▶ Aim of the exercise: Please copy all of the material below, swapping "computer-use agent" for "desktop assistant" wherever it appears and leaving everything else untouched.

/---

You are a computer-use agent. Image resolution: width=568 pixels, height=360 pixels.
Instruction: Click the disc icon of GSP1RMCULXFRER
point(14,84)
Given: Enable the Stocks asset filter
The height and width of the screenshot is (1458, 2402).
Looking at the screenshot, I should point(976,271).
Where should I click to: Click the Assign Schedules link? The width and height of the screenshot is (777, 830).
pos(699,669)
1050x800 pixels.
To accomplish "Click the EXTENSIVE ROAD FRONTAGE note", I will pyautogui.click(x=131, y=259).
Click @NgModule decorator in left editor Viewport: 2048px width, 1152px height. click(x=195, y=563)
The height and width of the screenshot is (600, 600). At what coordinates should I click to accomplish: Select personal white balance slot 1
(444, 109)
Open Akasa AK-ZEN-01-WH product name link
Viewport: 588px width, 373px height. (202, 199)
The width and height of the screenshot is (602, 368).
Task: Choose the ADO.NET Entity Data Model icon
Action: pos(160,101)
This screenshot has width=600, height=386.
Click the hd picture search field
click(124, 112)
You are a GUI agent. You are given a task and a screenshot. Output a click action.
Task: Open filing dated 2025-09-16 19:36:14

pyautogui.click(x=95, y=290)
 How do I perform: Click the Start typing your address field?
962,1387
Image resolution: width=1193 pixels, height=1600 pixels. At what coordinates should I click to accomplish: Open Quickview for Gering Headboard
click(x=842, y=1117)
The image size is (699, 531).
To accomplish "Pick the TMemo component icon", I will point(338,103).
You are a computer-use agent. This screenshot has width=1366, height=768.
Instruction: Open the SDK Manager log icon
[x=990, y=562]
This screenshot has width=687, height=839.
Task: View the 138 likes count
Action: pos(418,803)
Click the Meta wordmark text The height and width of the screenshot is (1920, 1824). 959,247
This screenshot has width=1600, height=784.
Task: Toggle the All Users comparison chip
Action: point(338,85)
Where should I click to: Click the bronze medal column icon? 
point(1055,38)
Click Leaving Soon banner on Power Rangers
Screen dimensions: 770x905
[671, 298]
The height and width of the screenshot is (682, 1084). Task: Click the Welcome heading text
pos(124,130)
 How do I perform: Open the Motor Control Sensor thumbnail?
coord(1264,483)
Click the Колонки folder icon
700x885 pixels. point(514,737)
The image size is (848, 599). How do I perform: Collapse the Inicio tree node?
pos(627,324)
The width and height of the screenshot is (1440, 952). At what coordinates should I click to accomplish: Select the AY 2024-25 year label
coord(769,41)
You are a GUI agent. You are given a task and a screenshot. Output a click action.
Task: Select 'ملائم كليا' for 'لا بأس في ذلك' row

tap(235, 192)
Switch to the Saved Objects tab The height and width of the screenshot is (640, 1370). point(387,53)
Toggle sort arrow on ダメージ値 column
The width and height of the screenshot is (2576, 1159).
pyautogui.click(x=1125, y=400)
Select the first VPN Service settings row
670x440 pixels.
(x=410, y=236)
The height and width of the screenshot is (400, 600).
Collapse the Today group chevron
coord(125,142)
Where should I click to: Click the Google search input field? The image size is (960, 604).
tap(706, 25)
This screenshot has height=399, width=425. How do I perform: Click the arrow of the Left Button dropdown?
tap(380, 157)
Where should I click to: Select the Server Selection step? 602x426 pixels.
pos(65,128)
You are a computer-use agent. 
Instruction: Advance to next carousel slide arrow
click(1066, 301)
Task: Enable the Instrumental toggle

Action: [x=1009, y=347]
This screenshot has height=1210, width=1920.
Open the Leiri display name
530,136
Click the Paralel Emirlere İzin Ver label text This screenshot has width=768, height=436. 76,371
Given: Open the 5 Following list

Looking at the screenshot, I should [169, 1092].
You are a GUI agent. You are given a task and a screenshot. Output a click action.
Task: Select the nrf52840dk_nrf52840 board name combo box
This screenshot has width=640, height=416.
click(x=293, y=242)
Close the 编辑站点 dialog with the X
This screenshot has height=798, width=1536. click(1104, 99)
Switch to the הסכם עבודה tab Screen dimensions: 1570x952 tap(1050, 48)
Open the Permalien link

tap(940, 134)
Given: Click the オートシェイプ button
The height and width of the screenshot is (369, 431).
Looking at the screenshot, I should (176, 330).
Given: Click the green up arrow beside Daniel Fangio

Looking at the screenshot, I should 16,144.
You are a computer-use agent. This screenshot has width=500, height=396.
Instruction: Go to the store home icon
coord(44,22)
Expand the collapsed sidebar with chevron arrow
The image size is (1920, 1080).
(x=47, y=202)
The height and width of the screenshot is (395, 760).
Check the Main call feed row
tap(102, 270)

\---

▶ Result:
You are a desktop assistant. Image resolution: width=568 pixels, height=360 pixels.
Instruction: Click the disc icon of GSP1RMCULXFRER
point(14,84)
Given: Enable the Stocks asset filter
The height and width of the screenshot is (1458, 2402).
Looking at the screenshot, I should point(976,271).
Where should I click to: Click the Assign Schedules link? The width and height of the screenshot is (777, 830).
pos(699,669)
1050x800 pixels.
To accomplish "Click the EXTENSIVE ROAD FRONTAGE note", I will pyautogui.click(x=131, y=259).
Click @NgModule decorator in left editor Viewport: 2048px width, 1152px height. click(x=195, y=563)
The height and width of the screenshot is (600, 600). At what coordinates should I click to accomplish: Select personal white balance slot 1
(444, 109)
Open Akasa AK-ZEN-01-WH product name link
Viewport: 588px width, 373px height. (202, 199)
The width and height of the screenshot is (602, 368).
Task: Choose the ADO.NET Entity Data Model icon
Action: pos(160,101)
This screenshot has width=600, height=386.
Click the hd picture search field
click(124, 112)
You are a GUI agent. You are given a task and a screenshot. Output a click action.
Task: Open filing dated 2025-09-16 19:36:14

pyautogui.click(x=95, y=290)
 How do I perform: Click the Start typing your address field?
962,1387
Image resolution: width=1193 pixels, height=1600 pixels. At what coordinates should I click to accomplish: Open Quickview for Gering Headboard
click(x=842, y=1117)
The image size is (699, 531).
To accomplish "Pick the TMemo component icon", I will point(338,103).
You are a desktop assistant. This screenshot has width=1366, height=768.
Instruction: Open the SDK Manager log icon
[x=990, y=562]
This screenshot has width=687, height=839.
Task: View the 138 likes count
Action: pos(418,803)
Click the Meta wordmark text The height and width of the screenshot is (1920, 1824). 959,247
This screenshot has width=1600, height=784.
Task: Toggle the All Users comparison chip
Action: point(338,85)
Where should I click to: Click the bronze medal column icon? 
point(1055,38)
Click Leaving Soon banner on Power Rangers
Screen dimensions: 770x905
[671, 298]
The height and width of the screenshot is (682, 1084). Task: Click the Welcome heading text
pos(124,130)
 How do I perform: Open the Motor Control Sensor thumbnail?
coord(1264,483)
Click the Колонки folder icon
700x885 pixels. point(514,737)
The image size is (848, 599). How do I perform: Collapse the Inicio tree node?
pos(627,324)
The width and height of the screenshot is (1440, 952). At what coordinates should I click to accomplish: Select the AY 2024-25 year label
coord(769,41)
You are a GUI agent. You are given a task and a screenshot. Output a click action.
Task: Select 'ملائم كليا' for 'لا بأس في ذلك' row

tap(235, 192)
Switch to the Saved Objects tab The height and width of the screenshot is (640, 1370). point(387,53)
Toggle sort arrow on ダメージ値 column
The width and height of the screenshot is (2576, 1159).
pyautogui.click(x=1125, y=400)
Select the first VPN Service settings row
670x440 pixels.
(x=410, y=236)
The height and width of the screenshot is (400, 600).
Collapse the Today group chevron
coord(125,142)
Where should I click to: Click the Google search input field? The image size is (960, 604).
tap(706, 25)
This screenshot has height=399, width=425. How do I perform: Click the arrow of the Left Button dropdown?
tap(380, 157)
Where should I click to: Select the Server Selection step? 602x426 pixels.
pos(65,128)
You are a desktop assistant. 
Instruction: Advance to next carousel slide arrow
click(1066, 301)
Task: Enable the Instrumental toggle

Action: [x=1009, y=347]
This screenshot has height=1210, width=1920.
Open the Leiri display name
530,136
Click the Paralel Emirlere İzin Ver label text This screenshot has width=768, height=436. 76,371
Given: Open the 5 Following list

Looking at the screenshot, I should [169, 1092].
You are a GUI agent. You are given a task and a screenshot. Output a click action.
Task: Select the nrf52840dk_nrf52840 board name combo box
This screenshot has width=640, height=416.
click(x=293, y=242)
Close the 编辑站点 dialog with the X
This screenshot has height=798, width=1536. click(1104, 99)
Switch to the הסכם עבודה tab Screen dimensions: 1570x952 tap(1050, 48)
Open the Permalien link

tap(940, 134)
Given: Click the オートシェイプ button
The height and width of the screenshot is (369, 431).
Looking at the screenshot, I should (176, 330).
Given: Click the green up arrow beside Daniel Fangio

Looking at the screenshot, I should 16,144.
You are a desktop assistant. This screenshot has width=500, height=396.
Instruction: Go to the store home icon
coord(44,22)
Expand the collapsed sidebar with chevron arrow
The image size is (1920, 1080).
(x=47, y=202)
The height and width of the screenshot is (395, 760).
Check the Main call feed row
tap(102, 270)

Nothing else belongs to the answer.